Un conseiller présidentiel français a déclaré que le gouvernement voulait attirer les investissements des principaux acteurs mondiaux de la technologie pour aider à créer un environnement dans lequel les entreprises locales pourraient prospérer.

Lors du sommet "Tech for Good" organisé le mois dernier par Macron à l'Elysée, la plupart des 61 invités étaient des dirigeants étrangers, notamment Mark Zuckerberg, de Facebook, et Satya Nadella, de Microsoft.

Les entrepreneurs français ont reproché à Macron d'avoir négligé les talents locaux, ce qui a poussé son bureau à ajouter à la hâte les patrons de quelques grandes sociétés françaises, dont la startup de covoiturage, BlaBlaCar, et le fournisseur de services d'hébergement et de serveurs Web OVH.

Le géant français des services informatiques, Atos, a récemment décidé de s'associer à Google dans le domaine de l'intelligence artificielle, ce qui a particulièrement dérangé le secteur technologique local.

La société est dirigée par un ancien ministre des finances français qui a prêché la nécessité "d'acheter le français".

Les haies

Le cadre juridique français, malgré plusieurs tentatives ces dernières années pour le moderniser, va parfois à l’encontre des startups.

Trois comptes annuels sont souvent obligatoires avant qu'une entreprise soit autorisée à soumissionner pour des offres publiques. Aux États-Unis ou en Grande-Bretagne, les nouvelles entreprises peuvent immédiatement se mettre au travail sans ces obstacles.

Les marchés numériques et financiers européens sont fragmentés suivant les frontières nationales, et l'absence d'un "Nasdaq européen" permettant aux entreprises locales d'accéder à un financement important par le biais de ventes directes ou d'introductions en bourse constitue un obstacle supplémentaire à leur expansion.

Malgré les obstacles, l'optimisme règne autour de "La French Tech".

L'équipe de Macron est convaincue que "l'effet Macron", associé à l'impact du Brexit sur l'appel de Londres et au protectionnisme de Donald Trump, fera de la France un attrait de plus en plus attrayant.

Les conseillers présidentiels affirment qu'ils doivent concilier la création du bon environnement et la prévention des interventions directes.

"Ce n'est pas un Minitel", a déclaré un conseiller lors de la présentation du plan de Macron visant à remporter la "course aux armements" de l'intelligence artificielle.

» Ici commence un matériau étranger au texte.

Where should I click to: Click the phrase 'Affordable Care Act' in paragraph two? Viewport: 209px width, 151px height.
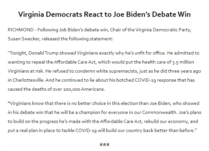[x=75, y=62]
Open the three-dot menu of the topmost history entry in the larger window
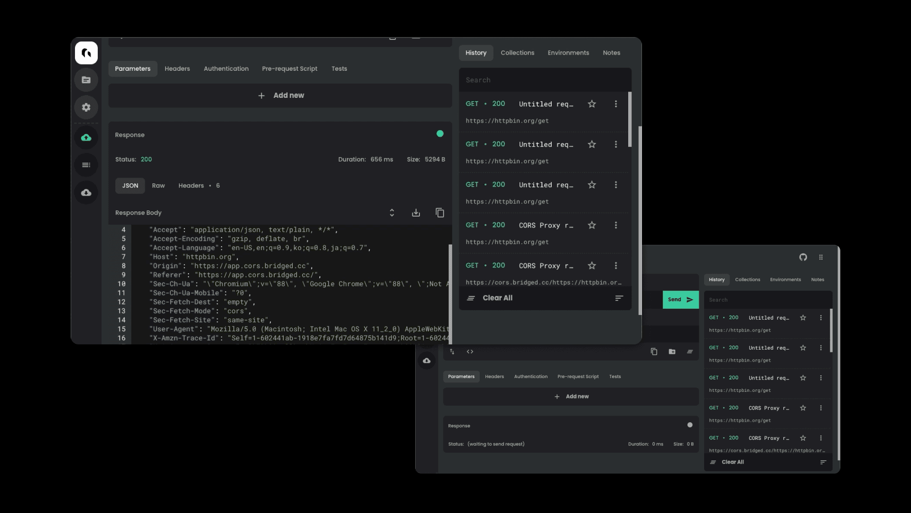 [x=616, y=104]
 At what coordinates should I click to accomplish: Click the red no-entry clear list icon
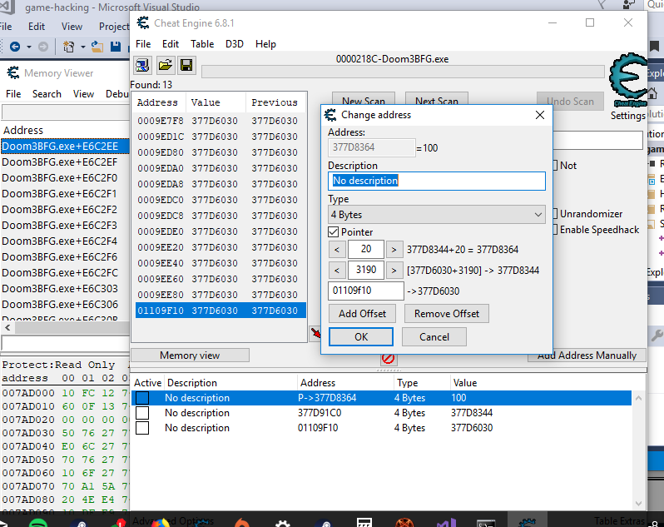(388, 359)
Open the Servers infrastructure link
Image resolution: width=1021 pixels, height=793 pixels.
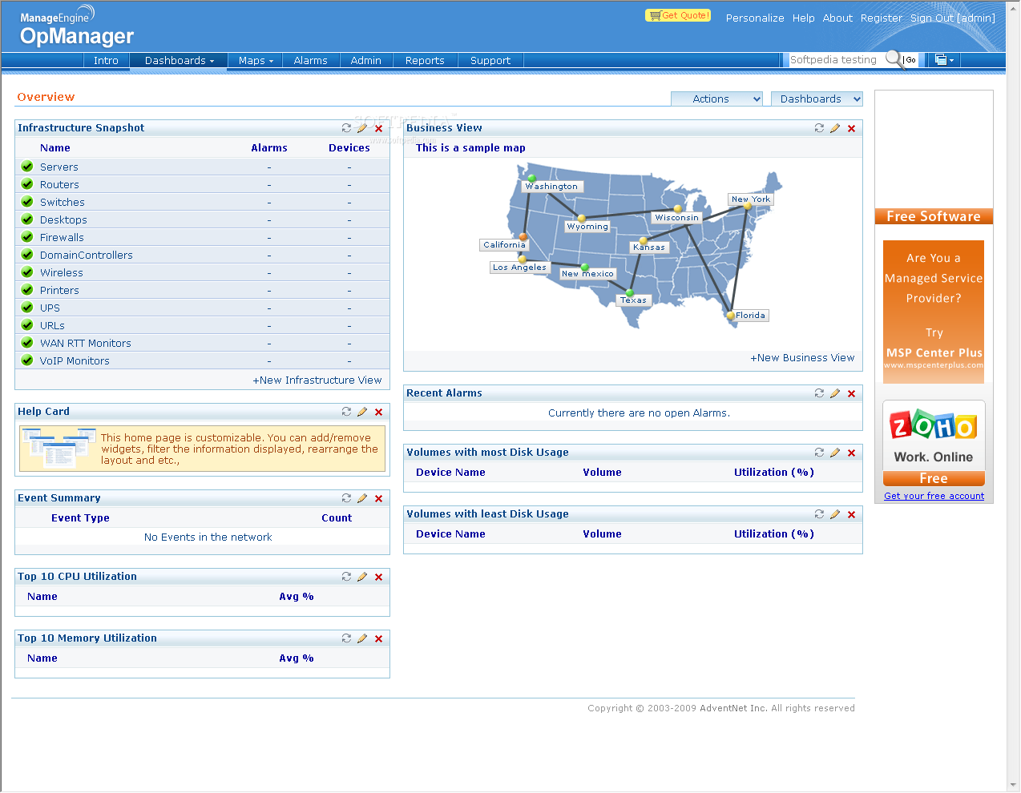click(59, 167)
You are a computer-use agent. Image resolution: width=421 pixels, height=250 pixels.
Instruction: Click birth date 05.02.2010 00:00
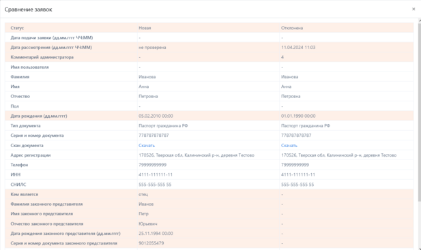(156, 116)
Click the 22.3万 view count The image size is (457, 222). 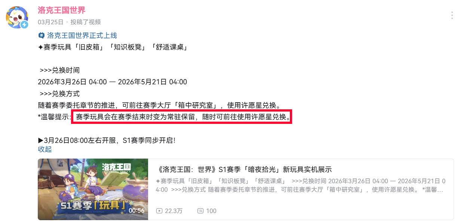coord(174,211)
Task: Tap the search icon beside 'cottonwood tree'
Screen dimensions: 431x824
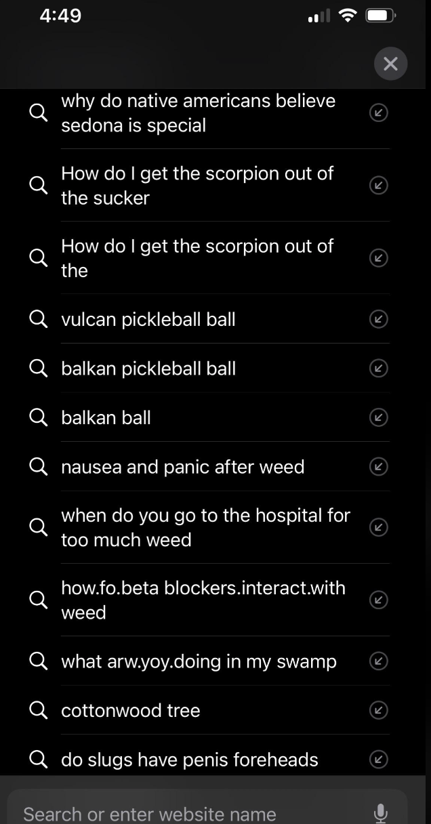Action: click(38, 710)
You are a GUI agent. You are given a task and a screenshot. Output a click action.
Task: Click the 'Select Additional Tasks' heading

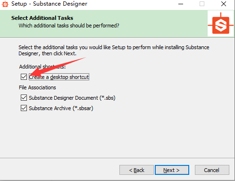(42, 18)
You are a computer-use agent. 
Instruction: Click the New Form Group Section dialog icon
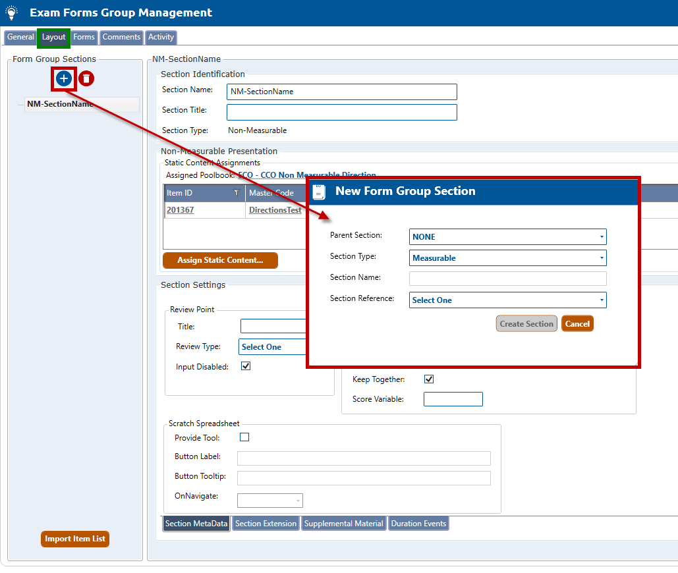click(x=319, y=192)
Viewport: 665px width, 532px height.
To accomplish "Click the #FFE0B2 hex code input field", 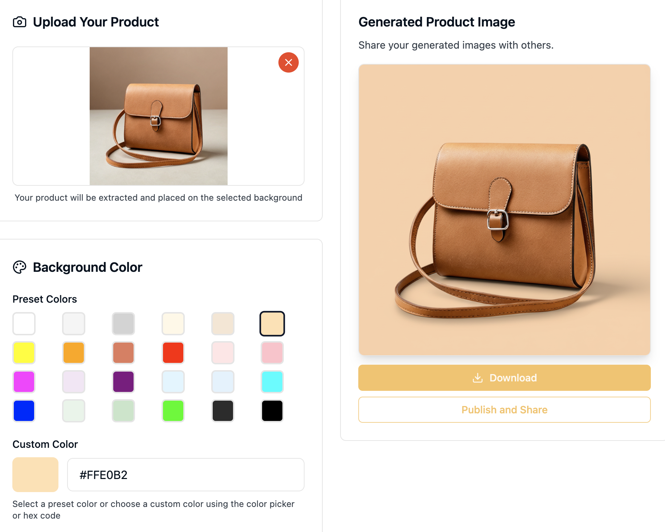I will tap(185, 474).
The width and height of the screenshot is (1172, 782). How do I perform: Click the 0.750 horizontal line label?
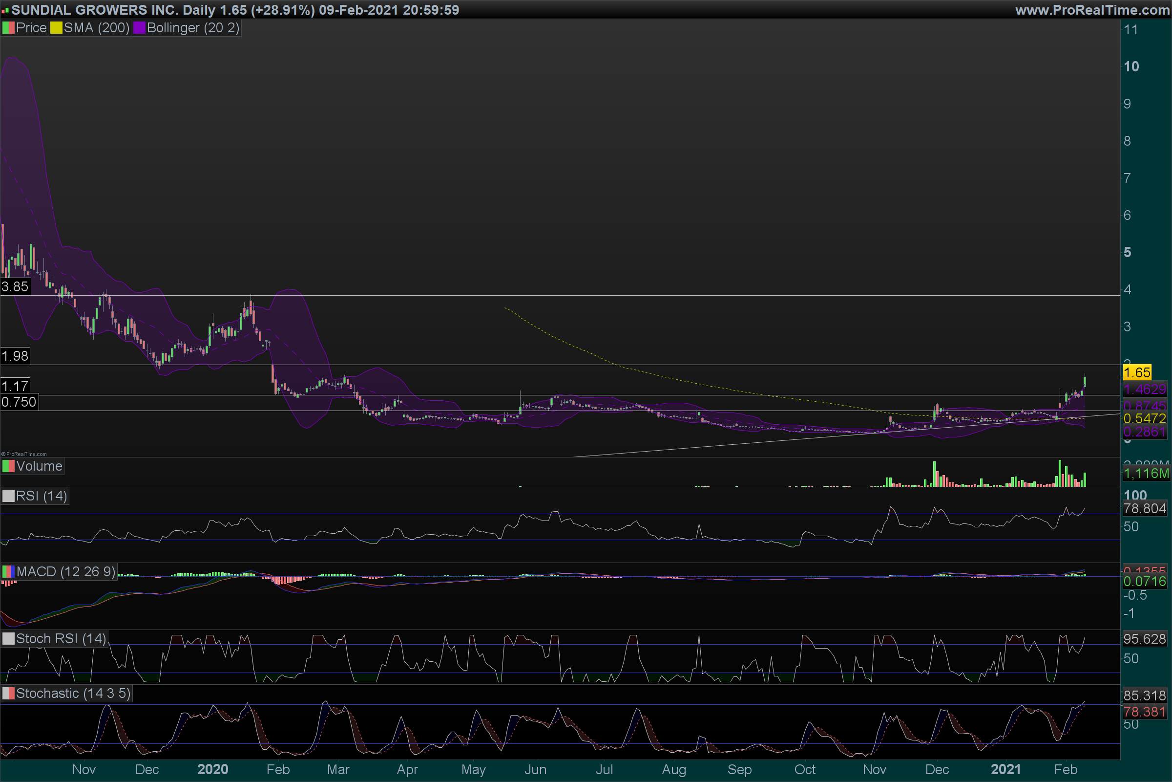[19, 402]
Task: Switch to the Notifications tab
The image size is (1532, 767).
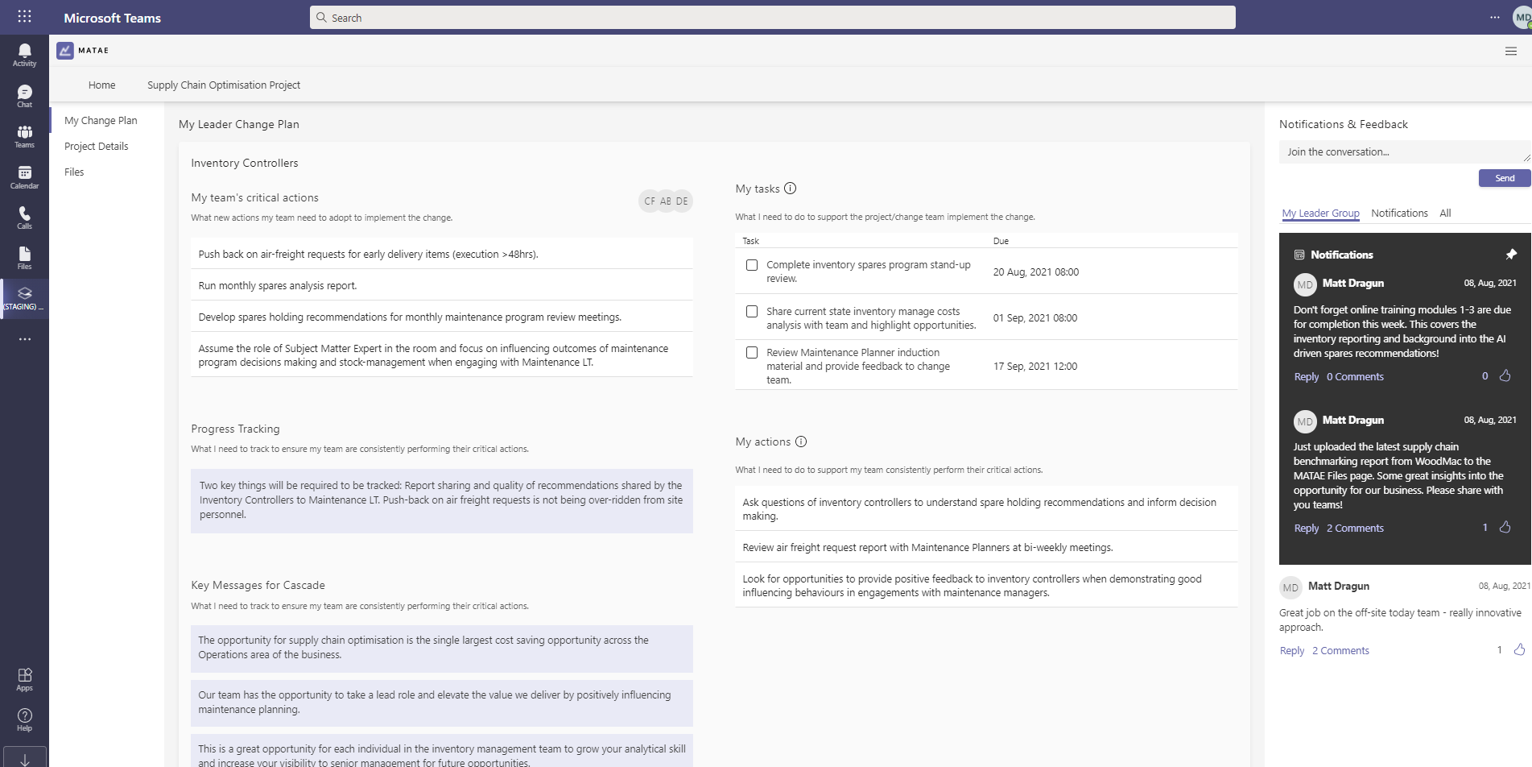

"D'une certaine manière, nous sommes moins interventionnistes dans la façon dont les champions nationaux français sont construits. Cependant, nous voulons créer le cadre approprié pour permettre à ces champions d'émerger naturellement par la qualité de leurs produits, leur équipe de direction", a déclaré un autre conseiller.

L'afflux croissant d'investissements étrangers a contribué à inverser la tendance à la fuite des cerveaux, notamment le départ de Yann LeCun, leader français de la technologie, à New York pour mettre en place le centre de recherche sur l'IA de Facebook.

"Il y a un effet boule de neige, Macron y est parvenu. De nombreuses entreprises s'installent, les cerveaux reviennent de l'étranger", a déclaré Antoine Bordes, directeur du centre d'information de Paris sur Facebook, le plus important d'Europe, a déclaré à Reuters Capitale française.

Mais certains sur l'orbite Macron voient des risques.

Cedric Villani, membre du parlement du parti Macron et spécialiste de l'IA nommé par le président, avait un avertissement sévère:

"Ils investissent ici, ils sont donc des alliés", a-t-il déclaré à Reuters, dans les jardins du parlement français. "Mais ils capturent les ressources locales et sont donc aussi des concurrents."

Pour le législateur, le risque pour la France est de perdre son indépendance: "C'est de la cybercolonisation".